Как же передает он это созвучие? Вглядитесь в картины Джорджоне, и вы увидите нечто такое, чего не было еще никогда до этого в живописи. Великий Леонардо разработал теорию «пропадающих очертаний» и частично растворил их в своем сфумато. Джорджоне пошел дальше: он преодолел контур и вместе с ним форму, так что фигуры и пейзаж, все части картины составляют у него цветовую симфонию. И в этом отношении его живопись действительно подобна «могущественной волшебнице».

Форма конкретна, незыблема. Цвет же меняется в зависимости от света. И потому, чтобы передать все многообразие мира, Джорджоне сосредоточивает свое внимание на цвете, который он буквально пронизывает светом, сообщая цвету все новые нюансы, новую тональность. Цвет у него как бы играет в световых лучах, и сами краски его излучают свет.

«Он считал непреложным, — пишет о Джорджоне Ваза-ри, — что писать прямо краской, без всяких подготовительных эскизов на бумаге, есть истинный и лучший способ работы и что это и является истинным рисунком».

Итак, главное не рисунок, а мазок. Это утверждение открывает новый этап в истории живописи.

Но все же, что передает, что воплощает в своих картинах Джорджоне? Мы уже сказали — слияние, созвучие человека с природой. Но это не все: картины его излучают какое-то особое, глубоко волнующее нас поэтическое настроение, лирическую одухотворенность, в которой и мечтательность, и где-то проскальзывающая смутная печаль. Не печаль ли о молодости, которая прекрасна, но неизбежно проходит? Вспомним слова Делакруа о магической гармонии живописи, о душе художника, определяющей его стиль. В бесконечно гармоничной душе Джорджоне, как и в созданных им образах, мы чувствуем некую тайну, манящую и в то же время неуловимую, которая как бы разливается под его кистью по всей природе.

Тициан

«Тициан, — пишет А. Н. Бенуа,—занимает по отношению к Джорджоне положение, аналогичное с тем, которое занимает Микеланджело по отношению к Леонардо.
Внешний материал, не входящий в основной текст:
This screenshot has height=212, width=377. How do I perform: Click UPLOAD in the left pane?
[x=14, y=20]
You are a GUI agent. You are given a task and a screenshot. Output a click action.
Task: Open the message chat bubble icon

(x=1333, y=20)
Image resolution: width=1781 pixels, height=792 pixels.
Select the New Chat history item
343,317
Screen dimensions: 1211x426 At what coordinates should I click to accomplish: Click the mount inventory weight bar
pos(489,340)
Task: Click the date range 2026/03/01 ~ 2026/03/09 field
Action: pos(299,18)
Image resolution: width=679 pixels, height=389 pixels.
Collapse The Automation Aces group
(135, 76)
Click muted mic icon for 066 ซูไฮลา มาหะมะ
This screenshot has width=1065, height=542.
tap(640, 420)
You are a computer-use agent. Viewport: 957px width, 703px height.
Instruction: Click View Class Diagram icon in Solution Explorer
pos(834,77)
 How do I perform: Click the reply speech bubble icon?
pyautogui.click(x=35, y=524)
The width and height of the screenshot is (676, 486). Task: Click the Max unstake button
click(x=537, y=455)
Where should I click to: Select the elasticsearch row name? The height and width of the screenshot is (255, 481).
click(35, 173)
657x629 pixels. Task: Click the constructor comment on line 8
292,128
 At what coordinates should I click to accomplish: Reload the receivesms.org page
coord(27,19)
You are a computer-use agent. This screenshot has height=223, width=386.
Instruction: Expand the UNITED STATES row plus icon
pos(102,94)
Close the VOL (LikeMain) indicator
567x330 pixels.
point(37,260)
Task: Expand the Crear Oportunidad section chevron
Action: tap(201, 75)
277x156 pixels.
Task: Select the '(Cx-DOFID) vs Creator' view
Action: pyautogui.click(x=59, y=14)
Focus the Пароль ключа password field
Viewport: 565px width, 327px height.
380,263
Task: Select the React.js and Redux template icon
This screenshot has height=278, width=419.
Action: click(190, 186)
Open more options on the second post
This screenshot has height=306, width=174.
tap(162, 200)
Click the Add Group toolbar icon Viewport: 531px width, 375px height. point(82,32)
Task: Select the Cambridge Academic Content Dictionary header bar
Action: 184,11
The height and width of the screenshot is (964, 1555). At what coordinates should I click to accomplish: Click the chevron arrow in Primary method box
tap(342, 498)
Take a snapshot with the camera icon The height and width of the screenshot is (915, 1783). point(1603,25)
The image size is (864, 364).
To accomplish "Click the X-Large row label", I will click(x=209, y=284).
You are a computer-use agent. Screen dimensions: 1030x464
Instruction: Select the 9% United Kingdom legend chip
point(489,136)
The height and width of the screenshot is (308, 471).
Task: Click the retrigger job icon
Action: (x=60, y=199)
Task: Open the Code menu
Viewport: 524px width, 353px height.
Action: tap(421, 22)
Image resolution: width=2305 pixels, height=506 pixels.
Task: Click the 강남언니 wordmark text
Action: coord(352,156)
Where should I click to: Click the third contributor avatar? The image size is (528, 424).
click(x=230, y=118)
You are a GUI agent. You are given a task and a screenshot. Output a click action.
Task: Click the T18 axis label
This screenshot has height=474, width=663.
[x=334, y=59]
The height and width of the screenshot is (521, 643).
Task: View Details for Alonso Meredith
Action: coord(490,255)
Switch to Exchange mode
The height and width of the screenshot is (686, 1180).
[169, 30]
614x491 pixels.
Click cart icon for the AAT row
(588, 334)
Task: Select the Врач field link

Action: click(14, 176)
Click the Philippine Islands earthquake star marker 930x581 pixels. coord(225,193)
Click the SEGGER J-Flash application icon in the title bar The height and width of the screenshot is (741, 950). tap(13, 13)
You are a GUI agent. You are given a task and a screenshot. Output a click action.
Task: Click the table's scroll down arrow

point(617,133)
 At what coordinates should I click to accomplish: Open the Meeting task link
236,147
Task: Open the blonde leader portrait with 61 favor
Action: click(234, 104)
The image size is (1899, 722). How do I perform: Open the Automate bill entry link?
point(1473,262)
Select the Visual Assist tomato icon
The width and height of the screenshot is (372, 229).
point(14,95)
Он пришел после, он взял те средства и приемы, что были найдены и изобретены предшественником, но он ими воспользовался для своих целей, для своих мечтаний вполне свободно и са-

мостоятельно, а целей и мечтаний Тициан находил в душе неисчерпаемое множество...»

Тициан и Микеланджело. Такая параллель в чем-то закономерна. Однако сопоставление этих двух титанов приводило порой к несколько искусственным выводам.

«Если бы Тициан и Микеланджело, — заявлял в своем трактате о живописи их современник Паоло Пино, — были бы единым телом, то есть если бы к рисунку Микеланджело прибавить колорит Тициана, то такого художника можно было бы назвать богом живописи».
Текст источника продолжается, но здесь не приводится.